“You mistake hate for indifference. Well, except for the wedding. I was pretty pissed you’d tricked me.”
“I didn’t trick you. I didn’t know it was you!” How many times do we have to go through this conversation?
“I know.” He wraps his hands around my arms and pulls me to my feet. The grip is too tight on my left arm, and I wince slightly.
“What was that?” He releases me quickly.
“Nothing.”
“Not nothing. Why did you make that face?”
“My arm’s a little sore, that’s all.”
“Why?”
“It just is.”
He grabs my wrist and shoves the sleeve of my shirt up to my shoulder. The air thickens between us. Heat rolls off of him.
“I’m okay.”
“Who did this?” He hasn’t let go. He’s inspecting the purplish bruise on my arm. “Your fucking cousin.”
“He grabbed me. I don’t think he meant?—”
“His fucking handprint is clear as day on your arm. What did he grab you with—a fucking vice?” His voice is low, controlled, but there’s an unwavering rage in his eyes.
“Kaz, we need to focus on Tommy right now, not me.”
He cups my face, pulling my gaze up to his. For a long moment he stares at me like he’s seeing me for the first time. And maybe to him, he is.
But the look in his eyes, the sensations his touch wake in me. They’re not new. I wanted to hate him after our wedding. I should have for the way he treated me, but I couldn’t.
The moment passes, and he lets me go as though my skin has burned him. He sidesteps away from me, dragging his hand through his hair roughly.
“Tommy will stay here. I will deal with the custody issue. You are not to see or speak to Dante, and if your uncle reaches out to you, ignore him,” he orders with his back to me.
An ache burns in my chest. For a moment, I had him back. Dmitri.
But he’s gone now. Maybe it was just wishful thinking.
He storms to the door, yanks it open. Mrs. Popova stands there, hand raised as though she was just about to knock.
“Dammit!” Kaz steps back, pressing his hand to his chest. “Can I open one damn door in this house without someone creeping behind it?”
Mrs. Popova drops her hand. “Sorry, but your guests have arrived”
“What guests?” he demands.
“Your brothers and their wives.”
“What do you think they’re talking about back there?” Megan, Alexander’s wife, leans out into the hall.

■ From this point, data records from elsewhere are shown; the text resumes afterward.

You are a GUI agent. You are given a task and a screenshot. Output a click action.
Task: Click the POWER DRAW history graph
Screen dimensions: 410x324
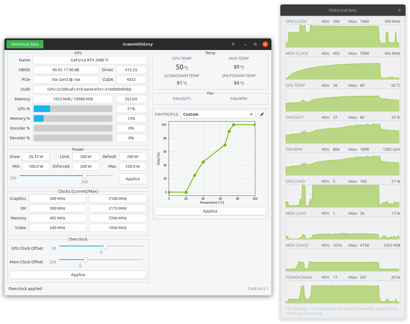pyautogui.click(x=343, y=292)
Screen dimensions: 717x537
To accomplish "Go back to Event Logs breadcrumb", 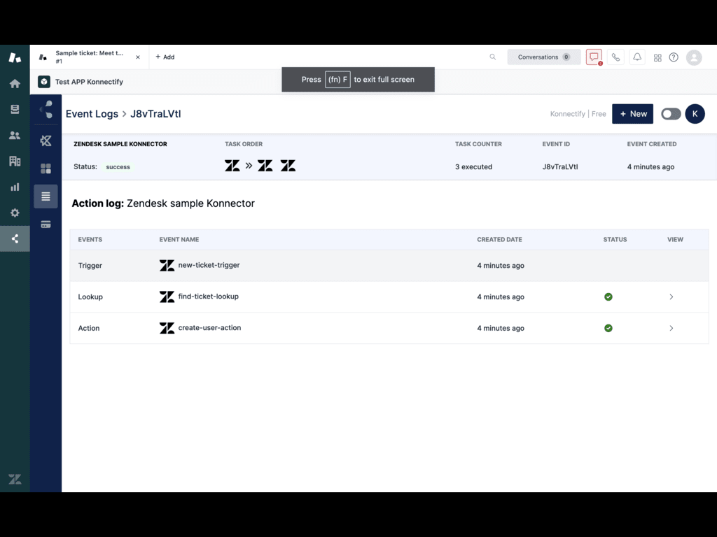I will pos(92,114).
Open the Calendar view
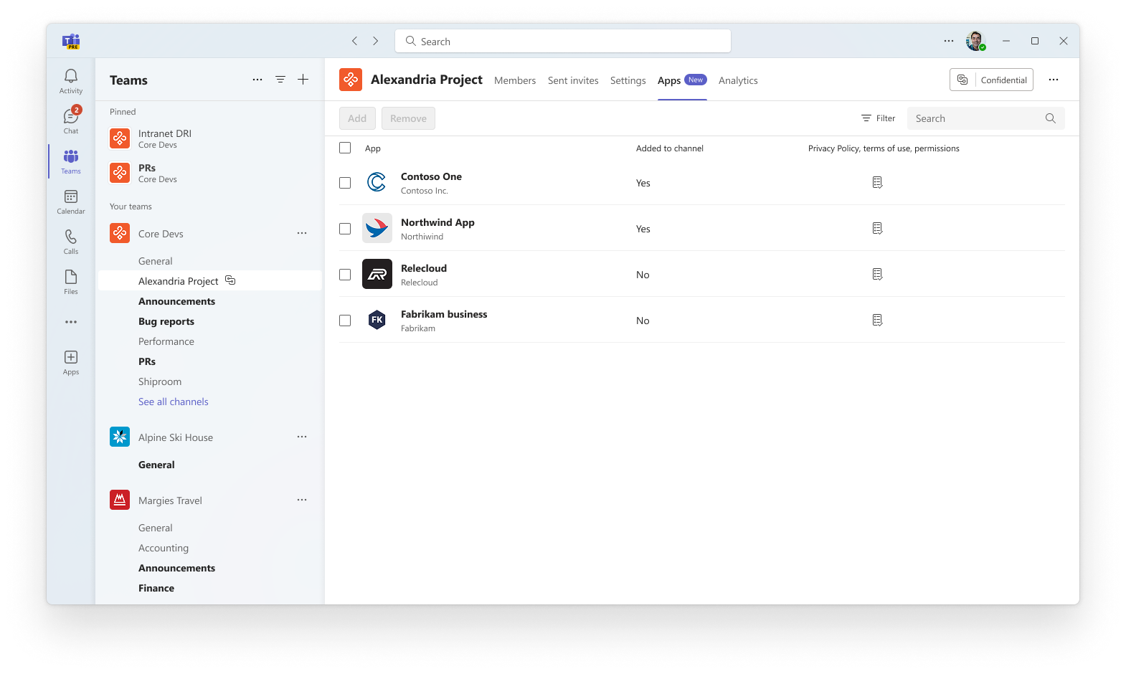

Kaz has left me in the living room with his sisters-in-law while he and his brothers have locked themselves away in his office. Other than a few raised curses being thrown, we haven’t heard a word from them in an hour.
“Well, they probably started with an argument about Alexander and Ivan forcing their way in here today,” Vee, Ivan’swife, says. “And he’s right. We shouldn’t have just bombarded them.”
“Yeah, but if we hadn’t, Kaz would have just kept dodging us.” Megan folds her arms over her chest and plops down on the couch.